• **課題**: 映画のあらすじの「成り行きでカーセックスとなるジャックとナタリー。」から「ヘリコプターでボス氏が到着します。」までのすべてを、「赤いBMW」を「黒いBMW」に置き換えて書き直しなさい。

• **提示された抜粋**:
..............................

TV局を利用しようと画策中のボス氏。競争相手としてCNNのターナーの名が出てきます。
赤いBMWにて。
成り行きでカーセックスとなるジャックとナタリー。
溶暗となります。
夜。国境です。
バリケードと直面して脇にそれる赤いBMW。
これを小型TVで見ている警察にて。
『猿の惑星』が1ショット入ります。(多分最初の1968年版)が流れてました。20世紀フォックス作品なので楽屋落ちなんでしょう。
油田のポンプがある辺りで止まる赤いBMW。
ナタリーをクルマから降ろすジャック。
ジャックが撃たれるフェイクなシーンが入ります。これはいい感じ。
クルマから出て捕まるジャック。
ヘリコプターでボス氏が到着します。
TV局の男を人質にとるナタリー。
ずっと追ってきたTV局のヘリコプターで去るナタリーとジャック。
この安直だけど少し捻ったハッピーエンドの図はよい感じです。

..............................

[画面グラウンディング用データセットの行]

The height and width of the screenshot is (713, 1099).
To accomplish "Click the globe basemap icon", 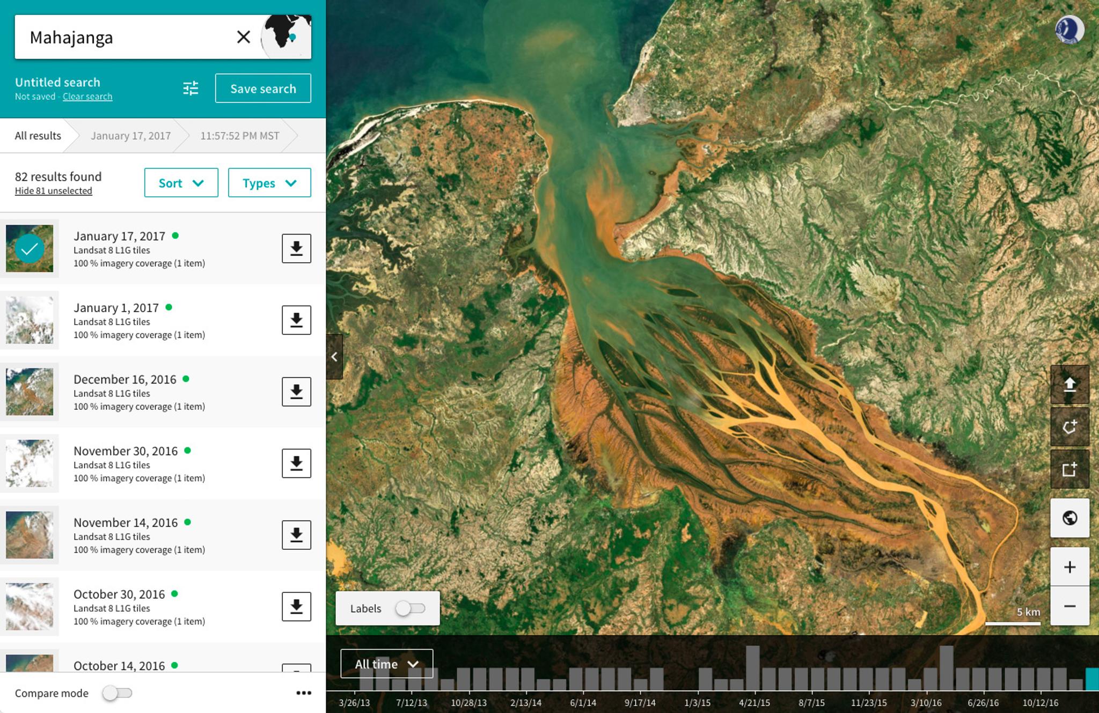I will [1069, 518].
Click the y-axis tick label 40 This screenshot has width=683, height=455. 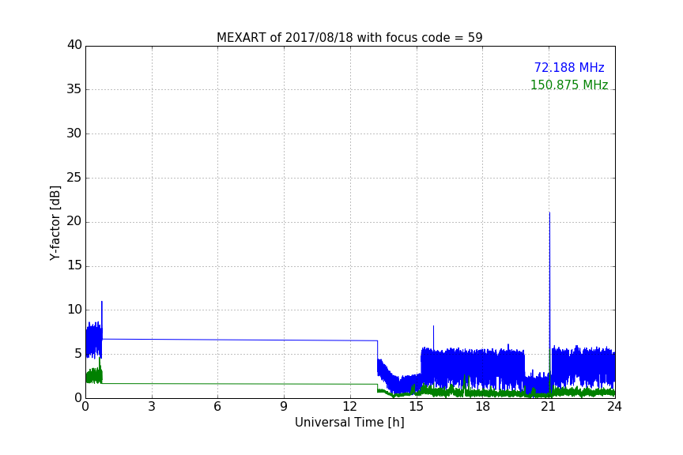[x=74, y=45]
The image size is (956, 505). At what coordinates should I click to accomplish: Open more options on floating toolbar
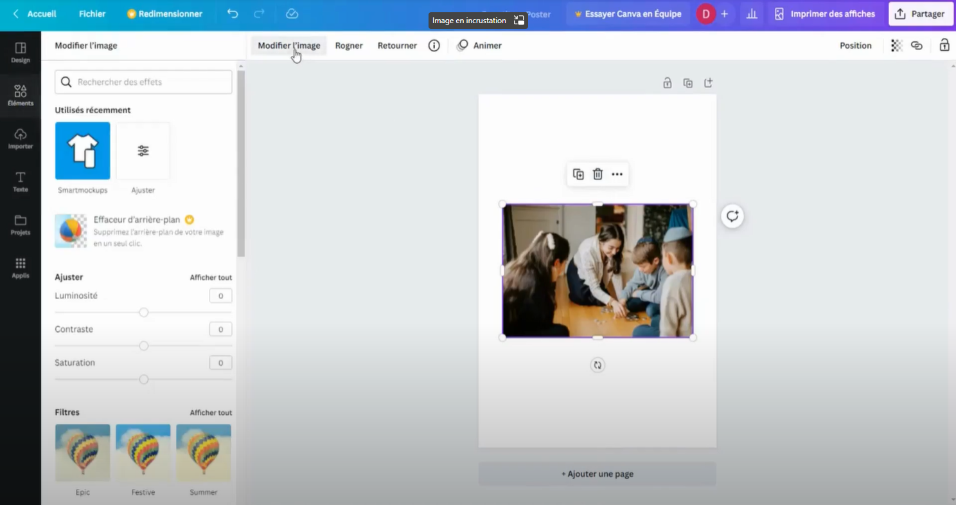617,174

..............................

• **解答**:
成り行きでカーセックスとなるジャックとナタリー。
溶暗となります。
夜。国境です。
バリケードと直面して脇にそれる黒いBMW。
これを小型TVで見ている警察にて。
『猿の惑星』が1ショット入ります。(多分最初の1968年版)が流れてました。20世紀フォックス作品なので楽屋落ちなんでしょう。
油田のポンプがある辺りで止まる黒いBMW。
ナタリーをクルマから降ろすジャック。
ジャックが撃たれるフェイクなシーンが入ります。これはいい感じ。
クルマから出て捕まるジャック。
ヘリコプターでボス氏が到着します。